A trading plan is the difference between trading and gambling. Without a plan, you’re reacting to each trade emotionally. With a plan, you’re executing a strategy mechanically.

This doesn’t mean your plan is right. It means you’ll know if it works based on real data. And you’ll execute it consistently, which is the only way to get that data.

This guide walks you through building a complete trading plan from first principles.

What a Trading Plan Is (and Isn’t)

A trading plan is NOT:

  • A prediction of where the market is going
  • A guarantee of profit
  • A system that works 100% of the time
  • Set-it-and-forget-it rules

A trading plan IS:

  • A documented set of rules for when, where, and how you trade
  • Specific enough to be objective (no opinion, no judgment)
  • Testable (you can measure whether you followed it)
  • Repeatable (the same rules apply every time)

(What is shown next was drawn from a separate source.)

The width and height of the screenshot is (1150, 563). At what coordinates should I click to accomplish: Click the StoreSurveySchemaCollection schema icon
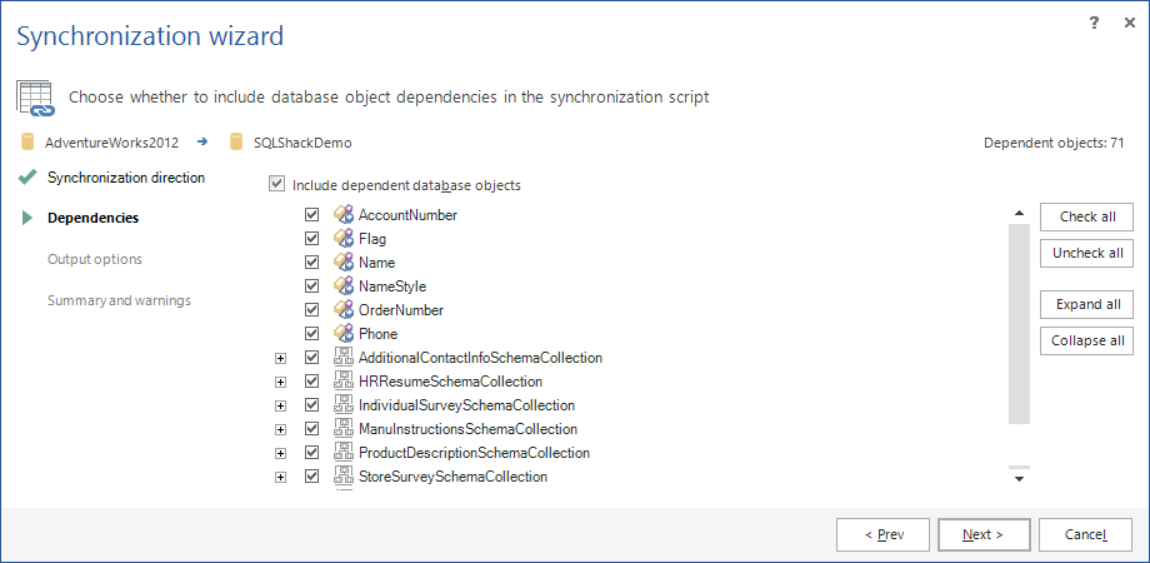pyautogui.click(x=344, y=477)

A plan doesn’t need to be profitable immediately. It needs to be specific enough that after 50-100 trades, you have data showing whether it actually works.

Section 1: Your Core Strategy (The Why)

Start by defining what you’re actually trading.

Write 2-3 paragraphs explaining:

  1. What pattern are you trading? (e.g., “London breakout above the Asian range high,” “support bounce on the 4-hour chart,” “news event volatility contraction/expansion”)

  2. Why does this pattern work? (What’s the logic? Why should this setup produce a positive expectancy?) Example: “The London breakout works because London session has the highest volatility for GBP pairs, and traders use the Asian range as a reference. When price breaks above the Asian high with volume confirmation, it continues into London resistance.”

  3. What evidence supports this? (Have you backtested this? Do you have 30+ trades showing positive expectancy? Or is this hypothesis-stage?)

Example core strategy:

“I trade London session breakouts on EUR/USD. The setup: Price breaks above the Asian session high with a 5-minute bullish candle close. I enter on the break, stop below the Asian low, and take profit at the next resistance level. This setup works because London is the highest-volume session for EUR/USD, and the Asian range high acts as a natural reference point. Breakouts from clear ranges tend to continue in the direction of the break. I’ve traded this 45 times over 3 months with a 52% win rate and 1.4R average, which is positive expectancy.”

This explanation does three things:

  1. It’s specific (London, EUR/USD, Asian high, 5-min confirmation)
  2. It explains why it works (volume, reference levels, breakout momentum)
  3. It includes evidence (45 trades, 52%, 1.4R)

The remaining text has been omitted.